简槐也倔强又执拗的抬头去看时悦的一幕,忽然间,又在眼前浮现了。
夜幕漆黑,他顶着满脸鲜血死死的盯着她。向来笑容肆意、生动的脸上,没有任何表情。
对病人太冷漠无情,好像是不太人道。
于是时悦点点头。
行。我明天去找个算命的先生算算,选个良辰吉日过去看你哈。
等我,千万别急。
【好牛逼的敷衍方法,笑死了。】
【学到了。】
简槐也咳嗽了两声,不死心的问。今天就可以吗?
我想你了。
医院空荡荡的,太大了。我有点害怕。
简槐也语气又平缓,又激动。你不来的话,我会很难过。会连今天的饭都吃不下。
他的语调变得怪怪的,似乎在压抑着什么。
时悦一愣,慢悠悠的说,你一说吃饭,我感觉饿了。
你想吃什么?我立马让人送过来。
简槐也欣喜又焦灼,语速越来越快。
我在医院里疼得都吃不下饭了,小悦,我真的想你了。你能不能来看看我啊?
还是那个虚弱的语气,紧张又恳切,脆弱得让人心生怜惜。
时悦也有些可怜简槐也。
她认真又担忧的劝说他,你吃不下饭找护工啊。

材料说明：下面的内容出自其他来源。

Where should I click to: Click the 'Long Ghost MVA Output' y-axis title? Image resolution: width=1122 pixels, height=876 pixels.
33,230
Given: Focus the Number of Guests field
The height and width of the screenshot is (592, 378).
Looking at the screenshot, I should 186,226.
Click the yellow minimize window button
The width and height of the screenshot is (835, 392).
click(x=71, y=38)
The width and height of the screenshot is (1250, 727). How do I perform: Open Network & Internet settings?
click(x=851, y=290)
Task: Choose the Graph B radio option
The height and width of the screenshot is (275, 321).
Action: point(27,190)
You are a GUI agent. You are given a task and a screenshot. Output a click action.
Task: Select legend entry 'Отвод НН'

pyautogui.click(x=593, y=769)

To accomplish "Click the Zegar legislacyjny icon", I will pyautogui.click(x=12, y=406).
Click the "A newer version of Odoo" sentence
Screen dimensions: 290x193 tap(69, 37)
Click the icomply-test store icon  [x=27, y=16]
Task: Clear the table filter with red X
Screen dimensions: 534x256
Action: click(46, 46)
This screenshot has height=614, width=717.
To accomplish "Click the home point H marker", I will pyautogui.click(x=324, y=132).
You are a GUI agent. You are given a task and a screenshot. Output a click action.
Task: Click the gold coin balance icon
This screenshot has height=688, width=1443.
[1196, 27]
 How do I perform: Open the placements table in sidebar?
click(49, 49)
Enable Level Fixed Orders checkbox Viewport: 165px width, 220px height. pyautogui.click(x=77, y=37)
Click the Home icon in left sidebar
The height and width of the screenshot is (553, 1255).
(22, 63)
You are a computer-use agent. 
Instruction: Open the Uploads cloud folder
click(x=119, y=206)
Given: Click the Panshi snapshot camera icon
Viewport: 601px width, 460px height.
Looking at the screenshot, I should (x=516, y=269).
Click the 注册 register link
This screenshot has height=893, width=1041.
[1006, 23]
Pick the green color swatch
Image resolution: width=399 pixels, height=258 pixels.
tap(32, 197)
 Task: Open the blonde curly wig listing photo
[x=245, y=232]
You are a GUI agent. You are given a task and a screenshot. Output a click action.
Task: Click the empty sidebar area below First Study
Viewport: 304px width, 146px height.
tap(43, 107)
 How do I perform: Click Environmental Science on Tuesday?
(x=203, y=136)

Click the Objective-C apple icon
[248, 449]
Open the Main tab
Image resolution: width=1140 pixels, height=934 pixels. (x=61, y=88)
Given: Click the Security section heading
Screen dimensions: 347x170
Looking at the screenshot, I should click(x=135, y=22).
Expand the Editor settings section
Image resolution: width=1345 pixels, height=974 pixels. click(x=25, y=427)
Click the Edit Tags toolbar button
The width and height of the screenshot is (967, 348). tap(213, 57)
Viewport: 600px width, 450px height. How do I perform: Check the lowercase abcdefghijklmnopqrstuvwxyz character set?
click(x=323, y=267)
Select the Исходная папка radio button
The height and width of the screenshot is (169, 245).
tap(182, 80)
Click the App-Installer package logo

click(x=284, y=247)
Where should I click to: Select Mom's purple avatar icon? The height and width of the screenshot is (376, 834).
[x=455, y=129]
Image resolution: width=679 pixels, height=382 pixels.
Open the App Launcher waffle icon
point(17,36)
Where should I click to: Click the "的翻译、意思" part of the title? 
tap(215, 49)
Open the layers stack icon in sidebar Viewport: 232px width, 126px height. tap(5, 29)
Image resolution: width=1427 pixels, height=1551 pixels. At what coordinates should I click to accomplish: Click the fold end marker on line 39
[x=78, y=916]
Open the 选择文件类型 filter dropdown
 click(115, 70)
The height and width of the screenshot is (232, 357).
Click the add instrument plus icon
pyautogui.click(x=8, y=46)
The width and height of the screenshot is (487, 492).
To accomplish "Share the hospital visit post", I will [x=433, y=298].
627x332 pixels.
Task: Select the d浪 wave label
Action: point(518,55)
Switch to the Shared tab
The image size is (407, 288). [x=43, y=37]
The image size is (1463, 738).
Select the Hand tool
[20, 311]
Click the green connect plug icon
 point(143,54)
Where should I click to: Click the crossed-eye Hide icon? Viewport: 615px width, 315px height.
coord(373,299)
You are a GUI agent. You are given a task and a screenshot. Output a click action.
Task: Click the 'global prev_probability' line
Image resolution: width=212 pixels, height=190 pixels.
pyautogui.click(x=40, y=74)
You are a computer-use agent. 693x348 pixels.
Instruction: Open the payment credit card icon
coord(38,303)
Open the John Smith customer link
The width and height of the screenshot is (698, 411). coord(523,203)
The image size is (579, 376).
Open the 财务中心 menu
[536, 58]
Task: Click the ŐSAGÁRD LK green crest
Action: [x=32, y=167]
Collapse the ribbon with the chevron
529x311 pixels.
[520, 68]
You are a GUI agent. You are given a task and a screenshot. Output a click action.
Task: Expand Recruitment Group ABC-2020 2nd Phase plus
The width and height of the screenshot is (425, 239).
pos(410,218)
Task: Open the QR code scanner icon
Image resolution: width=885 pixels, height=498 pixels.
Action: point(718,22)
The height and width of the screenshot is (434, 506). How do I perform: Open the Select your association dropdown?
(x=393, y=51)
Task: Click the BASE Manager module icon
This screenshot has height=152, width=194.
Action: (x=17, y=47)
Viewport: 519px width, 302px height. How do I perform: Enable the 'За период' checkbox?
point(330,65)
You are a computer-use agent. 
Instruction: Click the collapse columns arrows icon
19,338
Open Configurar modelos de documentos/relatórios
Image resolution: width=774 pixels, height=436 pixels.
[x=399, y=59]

我也不能喂你吃饭,是吧?
简槐也握紧手机,努力克制住自己想砸东西、想伤害自己的欲望。
他大脑一片空白,一时间真不知道要说什么。
这时,晏殊禾总算找到了表现自己的机会。
他赶在沈丞川之前说。
都饿了吧。晚饭时间也要到了,我定了一家私房菜,不如大家等会一起去吧。
听到手机那头的声音。
简槐也怔住了,问,你旁边还有谁?
时悦看了眼右边,晏殊禾。
忽然,二楼又走下来一个江水流,惊讶的看着一屋子的人。
别墅的隔音效果非常好,一楼外放抖音,二楼一点声音都没有。
时悦又看了眼右边,还有江水流。
那边大概沉默了足足一分钟。
要不是呼吸声,时悦都会以为电话断线了。
我一见不到你,就很觉得很痛苦。所以,我真的希望你能来看看我。